I was using the gender swap face app and cried for ours when I saw my father looking back at me through the screen. The idea of transforming, of shedding into a body that would deprive me of love, tenderness, and safety, was absolutely terrifying. I knew I couldn’t stay in this body any longer because it wasn’t mine, but I also knew that if I was going to look like my dad, my brother, my abusers, it would be so much worse.
5 years later and I’m almost 2 years on T, and almost 2 months post top surgery.
I ditched my previous group of friends. I was bullied out of my local trans community. But let me tell you how free I am.
I was scared that T would break my singing voice: it made it sound more alive than ever.
I was scared that T would make me less attractive: it made me find myself hot for the first time in my life.
I was scared that T would make me gain weight: it did. But the weight I put on is not the weight I used to put on by binging and eating my body until I forgot that it even existed. It’s the weight of my body belonging to me, little by little. The wolf hunger for life.
I won’t tell you the same story I see everywhere, the one that goes “I started going to the gym 8 times a week, I put on some muscles, I started a diet and now I look like an action film actor”, in fact if you took pictures of me from 5 years ago vs now I’d just have more acne, I’d have longer hair and still look like I don’t know what to do with myself when I take selfies.
But the sparkle in my eyes, my smile, tell the whole story way better than this long ass stream of words could ever.
I want to say some things that I wish someone told me before starting medically transitionning.
It’s okay to take your time. It’s your body, it’s your journey, if you don’t feel comfortable taking full doses and want to go slow, the only voice you need to listen to is your own. Do what feels right.
If you feel overwhelmed, it’s okay to take a break, it’s okay to ask for support.
Trans people are holy. Everyone is. You didn’t lose your angel wings when you came out because you want to be masculine. You are not excluded from the joy of existence, from being proud of yourself, from being sad, from being scared, from being angry. The emotions and feelings you allowed yourself to feel while processing what you experienced when you grew up as a girl and was seen as a woman are still as valid as before. Nobody can take that from you. If someone tries to, don’t let them.

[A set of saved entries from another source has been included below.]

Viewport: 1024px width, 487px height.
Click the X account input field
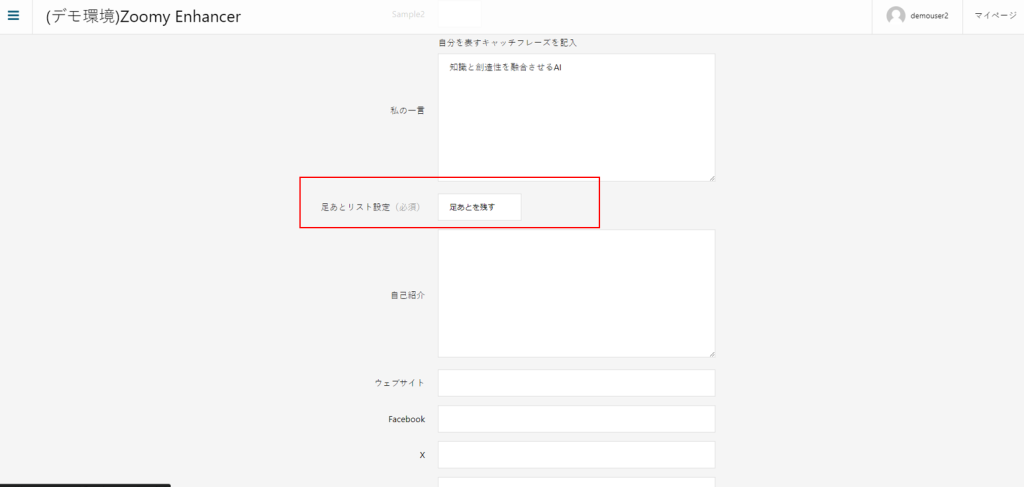(x=576, y=455)
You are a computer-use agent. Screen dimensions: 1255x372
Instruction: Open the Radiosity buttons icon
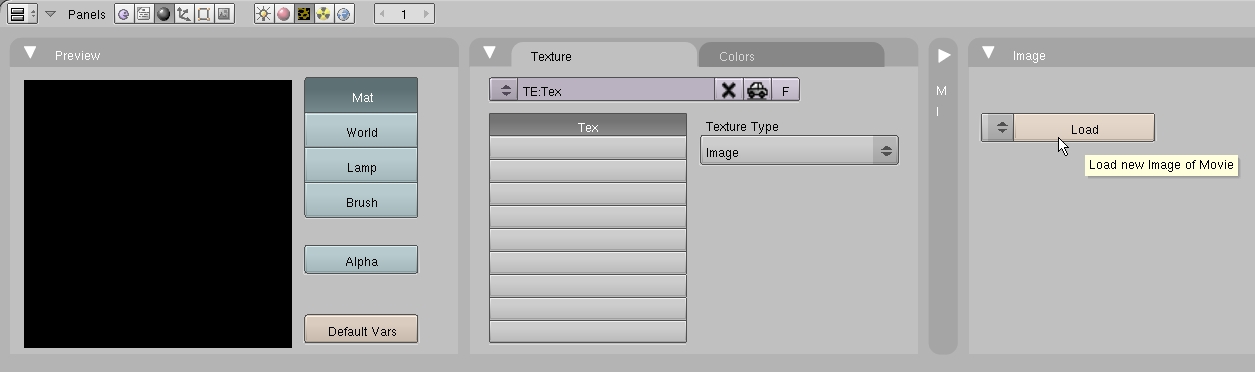[324, 15]
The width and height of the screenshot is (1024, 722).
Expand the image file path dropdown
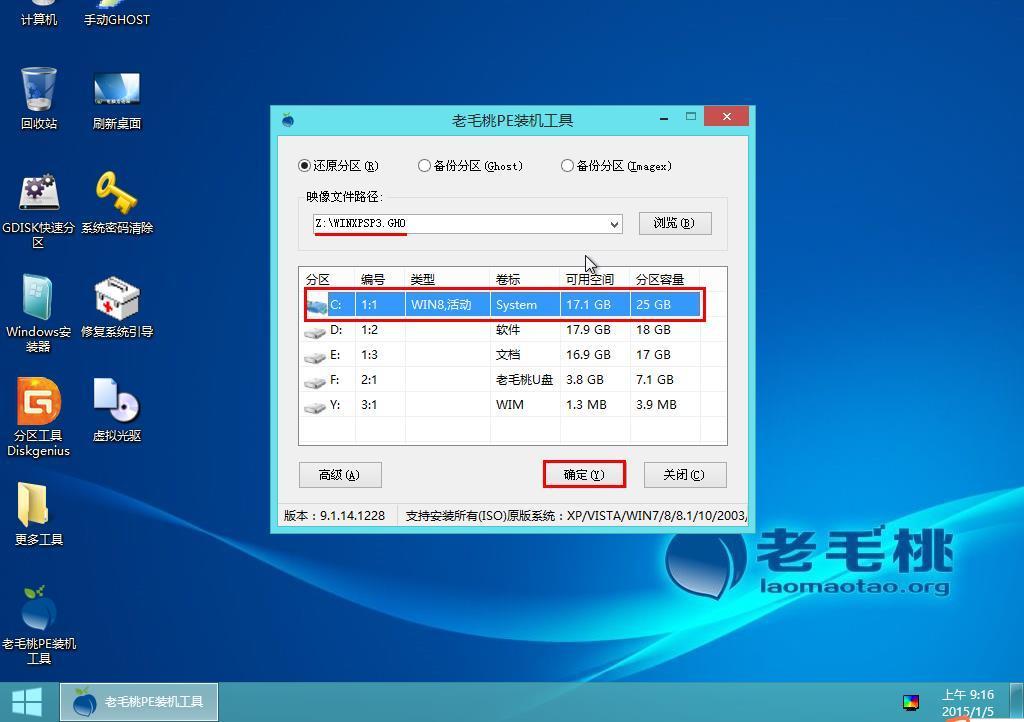[x=616, y=223]
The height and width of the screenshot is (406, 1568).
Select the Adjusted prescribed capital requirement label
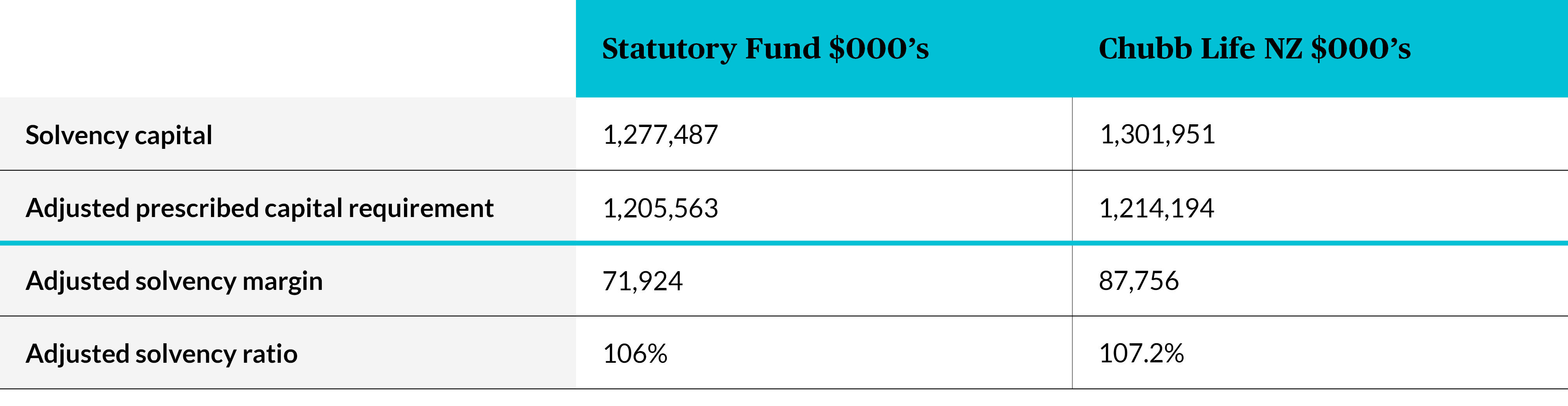(x=259, y=208)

It’s perfectly normal to grieve some things you were and had before you started to transition, like your high soprano voice or even your chest. Hatching is painful. You can find comfort in things that don’t feel right, so making the decision to change can be incredibly scary and weird and you deserve to be heard and supported through this. Wanting top surgery doesn’t make the surgery less intense, less terrifying, less painful to recover from. When it becomes too much you have the right to take a break and take some deep breaths before going on.
You don’t have to have a radical, 180° change for your transition to be acceptable or valid or worthy of praise. Look at how far you’ve come already. It doesn’t have to show, you’re not made to be a spectacle, you’re human and it is your journey.
Oh, and last thing, you know when some people say “Oh this trans person has to grow out of the cringy phase where you think that you can write essays about being trans or transitionning or just their experience because it’s weird” ? If you ever hear this or see this online, remember all the people whose writing you read and, even if they were not professional writers, helped you more than any theorists did ? If you want to write, do it. It won’t be a waste. It can help people. Or it won’t, and even then, if it helped you, that’s enough.
Love every of my trans siblings, take care of yourselves. You deserve the world.